Oggi, ce lo confermano anche le ultime ricerche Nielsen: se una marca qualsiasi desidera fare pubblicità, deve fare necessariamente comunicazione online all’interno della propria strategia. Dall’altra parte, però, ci sono persone che si sorbiscono (già) migliaia di finestrelle che si aprono e spot che nessuno vorrebbe trovarsi davanti. Ci si trova, quindi, a fare uso di servizi anti-pubblicità come Adblock, noto filtro online gratuito per pagine web. Adblock si rivela decisivo nel contrastare banner e video invasivi, non graditi o irrilevanti.

Negli ultimi due anni, il successo del fenomeno Adblock ha portato l’industria della pubblicità online – editori, agenzie, concessionarie e investitori pubblicitari – a fare "mea culpa" per aver permesso lo sviluppo di formati pubblicitari eccessivamente invasivi, oltreché esigenti dal punto di vista del consumo di dati.

Le persone che ne fanno uso rappresentano al momento già il 41% dell’utenza web mondiale. Secondo Adweek, il 63% dei Millennial americani lo usa quotidianamente, mentre un Millennial americano su cinque lo usa sullo smartphone.

Persino l'Italia, che non primeggia nelle statistiche internazionali relative alla banda, detiene un 13% di utenti che usa filtri anti-pubblicità, questo il dato della ricerca interassociativa “Lo stato dell’arte dell’Ad blocking in Italia” di settembre 2016.

Oggi però il software, che ha costretto tutti a smettere di puntare su pubblicità online invasive e, a volte, persino illusorie, non sta più crescendo.

I dati mostrano che in grandi nazioni il numero degli ad blocker si è arrestato, ha avuto addirittura un leggero calo nei mesi più recenti.

È proprio la Germania, nazione in cui il software è molto popolare, a fare il primo “passo falso”. Il report delle aziende Bundesverband Digitale Wirtschaft (BVDW) and Online-Vermarkterkreis (OVK) mette in evidenza come, per il terzo trimestre consecutivo, la misura di blocco degli annunci abbia mostrato un modesto calo: -1,4% nel primo trimestre, -0,7% nel secondo, -0,3% nel più recente.

Una tendenza preoccupante. Nel frattempo, neppure l’apocalisse del mobile ad blocking è mai arrivata. La realtà è che si è ancora lontani dalla riuscita di un tool efficiente su smartphone per debellare la pubblicità. Eppure chiunque è incappato almeno una volta in quella pagina nociva che esplicita un “necessario download” di un fatidico antivirus.

Se la tendenza proseguirà, le statistiche suggeriscono che il blocco pubblicitario sarà popolare solo in determinate zone geografiche e il software non raggiungerà mai le proporzioni temute dai più.

Eric Franchi, co-founder di Undertone, ha dichiarato “Non so se sto sovrastimando la questione, ma ho la sensazione che i blockers abbiano perso la sfida del 2016”, riferendosi all’insuccesso della copertura mondiale del filtro.

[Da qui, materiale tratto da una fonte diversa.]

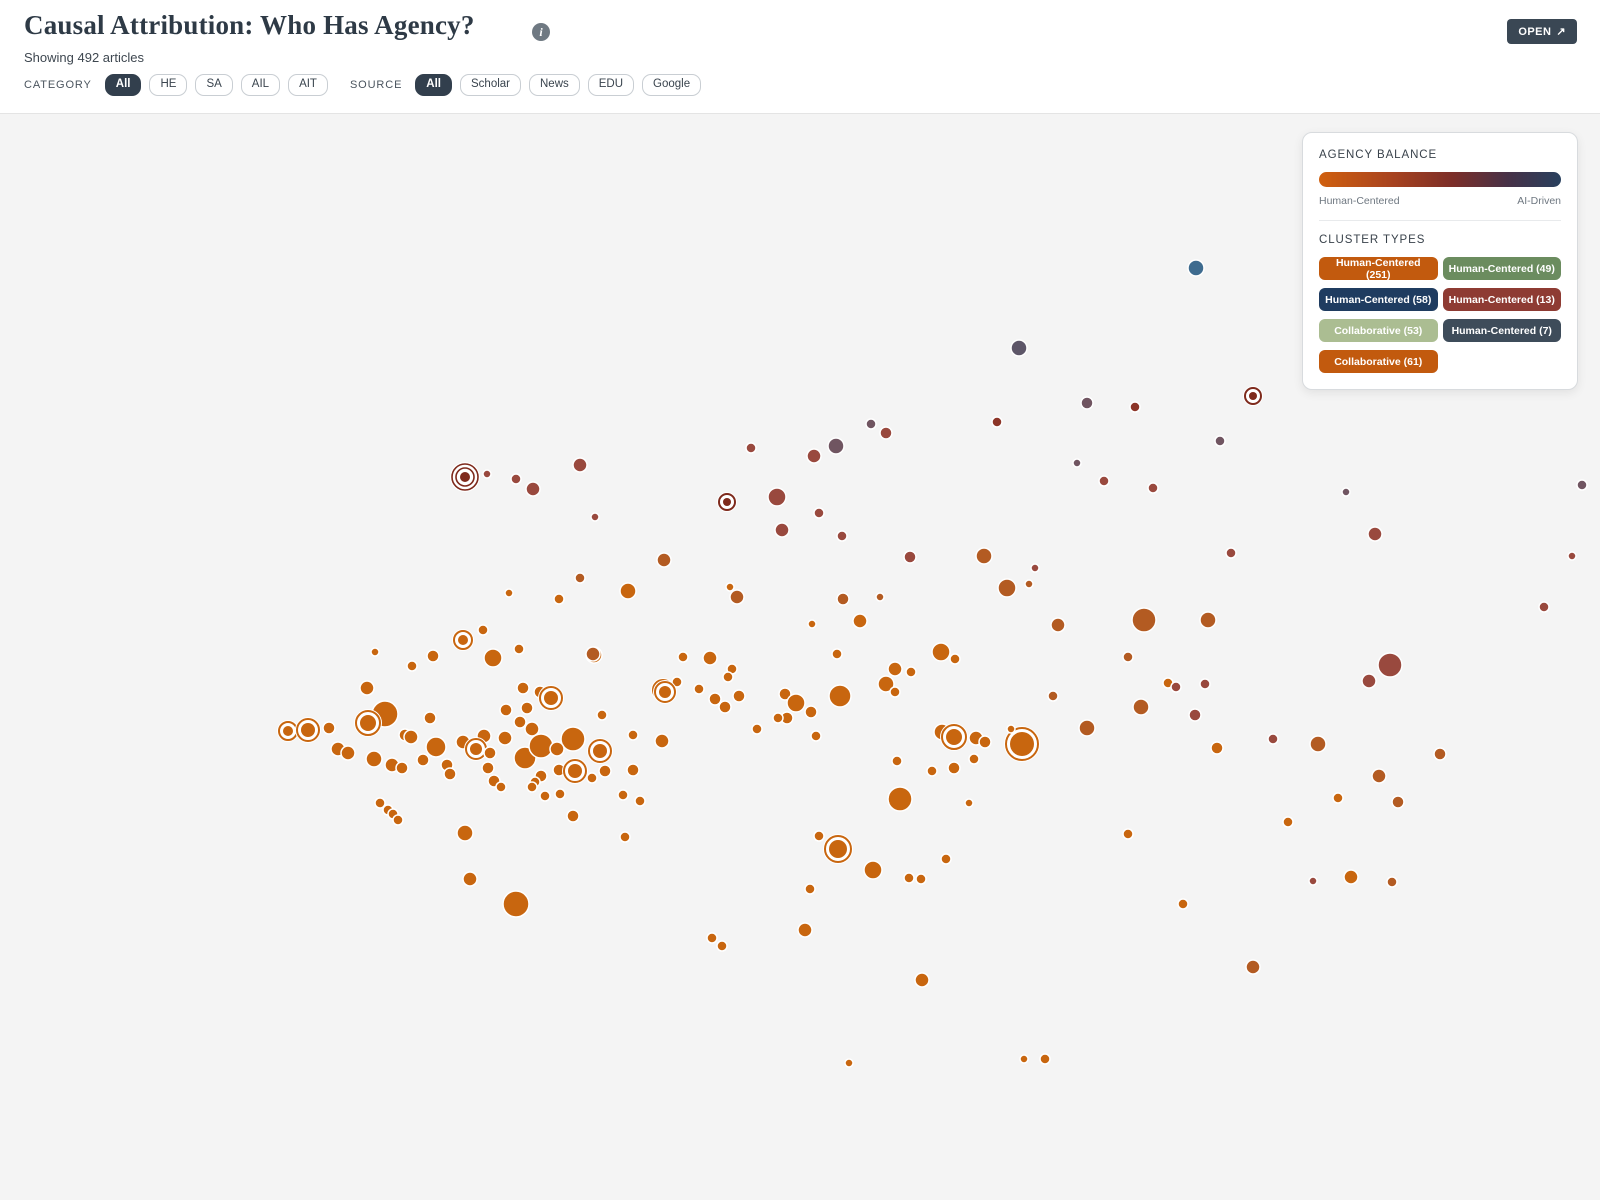 The image size is (1600, 1200). What do you see at coordinates (308, 85) in the screenshot?
I see `filter-category-ait: AIT` at bounding box center [308, 85].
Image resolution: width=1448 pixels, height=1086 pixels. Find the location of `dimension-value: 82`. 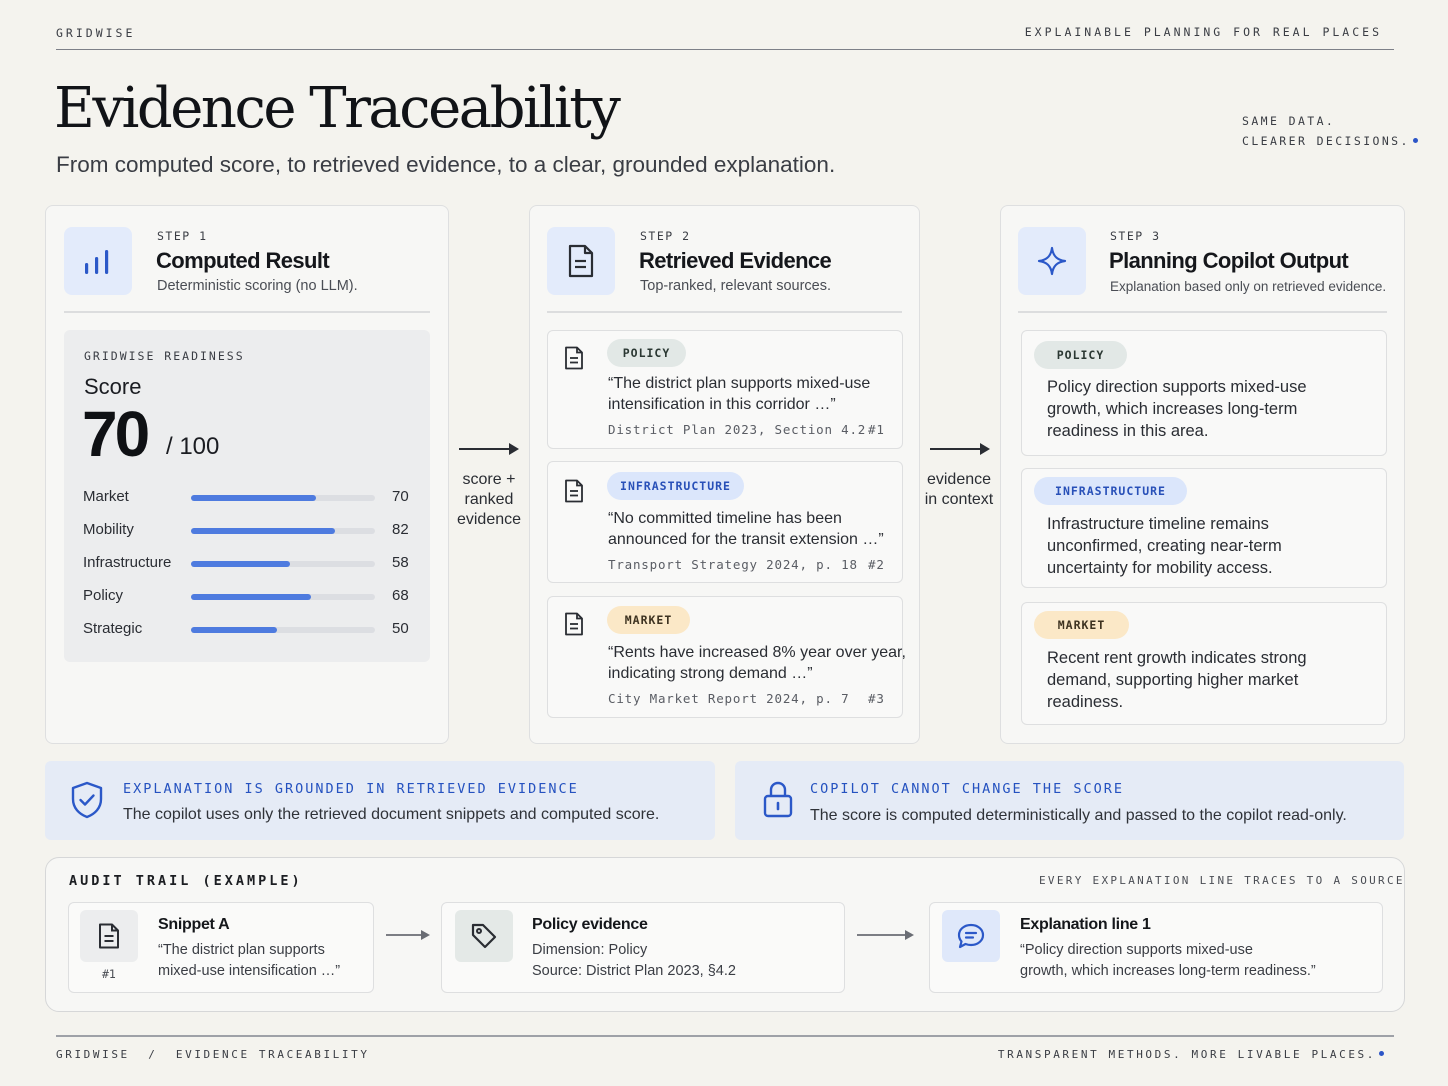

Non è ancora chiara la ragione per cui stia avendo luogo questo grave rallentamento, ma una possibilità è che si stia raggiungendo una saturazione del servizio per la quale chi vuole il blocco pubblicitario se l’è già installato. Un’altra eventualità è che l’uso dei desktop computer si stia concentrando quasi esclusivamente sui social, cosa che escluderebbe – più o meno – la necessità dell’uso di Adblock.

Sarà davvero così?

Il fatto più straordinario è che non ovunque è così. Negli stati dell’Asia Pacifica, fra cui figurano Australia, Giappone e la Repubblica Popolare Cinese, si concentra il 93% degli utenti che usano il blocco-annunci su mobile: merito del browser UC Alibaba che, per ovviare al problema di zone con poca larghezza di banda, estranea la pubblicità dalla navigazione. Quindi, c’è ancora speranza?

Alcuni analisti perseverano e affermano che i numeri risaliranno. In fondo, la tecnologia giusta potrebbe arrivare in qualsiasi momento e raggiungere finalmente un pubblico di massa, al momento però la maggior parte delle industrie online continua ad assillare le persone con popup invasivi e deleteri. Fate presto!